The movie starts off where the last one left off, Harry and his friends are hiding out at Bill and Fleur’s cottage, after having buried Dobby the Elf, who perished while saving the gang from the Malfoy family mansion. While there, they enlist the support of Griphook the Goblin in breaking into Bellatrix Lestrange’s vault, which they suspect of containing more of Voldemort’s Horcruxes, items in which the Dark Lord keeps a portion of his soul. In order to kill Voldemort, Harry is still left with several more Horcruxes to find and destroy, not an easy feat as only a few weapons have the ability to destroy the magical items. After they escape the bank, they find themselves returning to Hogwarts just as Voldemort discovers his missing Horcruxes and lays siege to the castle with his army of Death Eaters.

While so far, I have liked the Harry Potter films directed by David Yates,  in this installment, I find myself questioning the wisdom of his decision to downplay the flashbacks of Dumbledore’s youth when he was a young wizard struggling to make a name for himself, his uncanny bromance with his neighbor and friend Gellert Grindelwald, who was last seen in the movie as the thief who held the Elder Wand as he stole into the night, the accident that led to his sister’s death and his estrangement with his brother Abeforth. While I understand that this part was not given as much focus as the book  because of the gay underpinings involved in the relationship of Albus and Gellert, this was one of the most interesting parts of the book that should have been explained since they already showed Gellert in the first part of the Deathly Hallows. I suppose they could still have found a way to explore the friendship and the falling out of two of the most powerful wizards in the world,  and their different choices in life to provide an insight into Albus’ transformation from the power hungry wizard he was then to the kind of leader he became.
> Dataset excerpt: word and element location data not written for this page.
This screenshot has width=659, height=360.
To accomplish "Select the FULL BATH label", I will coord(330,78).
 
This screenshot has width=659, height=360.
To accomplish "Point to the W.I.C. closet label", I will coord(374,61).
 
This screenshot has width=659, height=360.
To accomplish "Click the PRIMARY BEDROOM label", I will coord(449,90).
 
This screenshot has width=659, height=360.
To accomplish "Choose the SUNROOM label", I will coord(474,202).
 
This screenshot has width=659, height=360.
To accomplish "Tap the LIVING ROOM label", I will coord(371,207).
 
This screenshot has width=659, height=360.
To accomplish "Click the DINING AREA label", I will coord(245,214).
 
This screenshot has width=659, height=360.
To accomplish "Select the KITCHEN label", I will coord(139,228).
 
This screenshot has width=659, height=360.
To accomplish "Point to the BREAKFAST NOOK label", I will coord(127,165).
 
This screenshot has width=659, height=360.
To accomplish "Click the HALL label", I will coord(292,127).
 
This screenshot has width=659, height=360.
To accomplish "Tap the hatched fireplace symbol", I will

The Gringott’s attack, much to my chagrin, started and ended abruptly when it should in fact, have been one of the more exciting scenes, injecting an air of adventure into an otherwise dark and brooding film.

I was also a bit disappointed that the evolution of the characters in the book were not given full attention. Neville for example, while he had his moment in the film, was more hard core in the book and took the cudgels of leadership when Harry was away looking for the Horcruxes. The Neville in the film, while he became rebellious, was still rather goofy and unsure of himself.

During the final battle, which was admittedly a dramatic sequence, the deaths of the characters were not given a nice set up, dramatic scoring, or even slow motion treatment, like perhaps the battle scene in The Lord of the Rings wherein audiences will immediately feel the impact of the loss. I felt that this was an injustice to the characters who have given their lives to the cause, most especially those whom audiences have grown up with. The battle, instead focused on the chaos caused by students running around Hogwarts instead of fighting the hordes of Death Eaters upon them. The original scene in the book established the strength and courage of the young wizards at that point of the story, it was a given that all who stayed behind were willing to fight. Why then was there a commotion? It made no sense. Basically, the battle which took up a major portion of the book was presented in a few minutes instead of being the centerpiece of the movie, which was kind of a letdown.

The extended moments of reflection and pussyfooting in the face of imminent attack was also among the weak points of the movie for me. However, this is not to say that the Potter finale was an entire dud.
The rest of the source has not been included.